Au contraire, s’il fallait réduire les inégalités sociales, il faudrait sans doute améliorer le taux d’encadrement, car on le voit bien : plus les enfants sont nombreux pour un encadrant, et moins celui-ci dispose de temps, notamment pour s’occuper des enfants qui peuvent être en difficulté pour quelque motif que ce soit. C’est une constance, et nous l’avons déjà dit, et je pense sur tous les bancs de la majorité ici, qu’y compris les instituteurs ne devaient pas se retrouver avec 29 ou 30 élèves en face d’eux, y compris dès le primaire et les premières classes du primaire - c’est pourtant ce qui se passe, y compris à Paris compte tenu du malthusianisme, si j’ose dire en matière d’emploi pour les instituteurs, et il faudrait sans doute aller plus loin, y compris quand on voit, et on y reviendra, le rapport de la C.R.C. qui dit qu’il y a des classes disponibles du point de vue matériel, j’entends, il faudrait sans doute augmenter le nombre d’instituteurs et de la même manière, augmenter le nombre d’encadrants.

Nous avons bien compris qu’il y a un problème derrière qui est essentiellement financier.

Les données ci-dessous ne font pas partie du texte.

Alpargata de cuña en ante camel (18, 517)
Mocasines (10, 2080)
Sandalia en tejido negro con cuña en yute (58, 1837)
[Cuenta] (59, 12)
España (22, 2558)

D’ailleurs, c’est le lobby des maires qui a fait en sorte que le ministre passe outre l’avis de la section sociale du Conseil d’Etat dans son décret et augmente le nombre d’enfants par encadrant.

Ce que nous souhaitons, si l’Exécutif ne veut pas retenir notre vœu, c’est qu’il puisse y avoir sur ce problème particulier une clause de revoyure sans attendre les cinq ans pour que l’on puisse, au fur et à mesure et compte tenu de ce qui sera analysé dans le cadre du bilan sur la réduction des inégalités sociales, revoir ce taux d’encadrement pour aller progressivement vers un taux qui pourrait d’ailleurs être différencié, là encore, selon les lieux. Nous le savons, dans certains arrondissements, il y a sans doute beaucoup moins d’enfants en difficulté sociale que dans d’autres et il faudrait pouvoir moduler ce taux d’encadrement.

C’est le point essentiel, évidemment, et nous maintiendrons notre vœu à défaut d’avoir des réponses précises qui engagent l’Exécutif sur cette question.

Le dernier point, je n’y ferai qu’une allusion évidemment, c’est au plan national, la refondation de l’école. Il nous semble qu’il faut aller beaucoup plus loin si on veut qu’il y ait une cohérence entre ce que nous faisons pour le périscolaire et la partie scolaire elle-même. On ne peut pas se contenter, après dix ans de démolition quasi systématique de l’école par les gouvernements de droite, de refaire simplement de petits aménagements, c’est une révolution autant qu’une rénovation qu’il faut faire pour l’ensemble du système éducatif.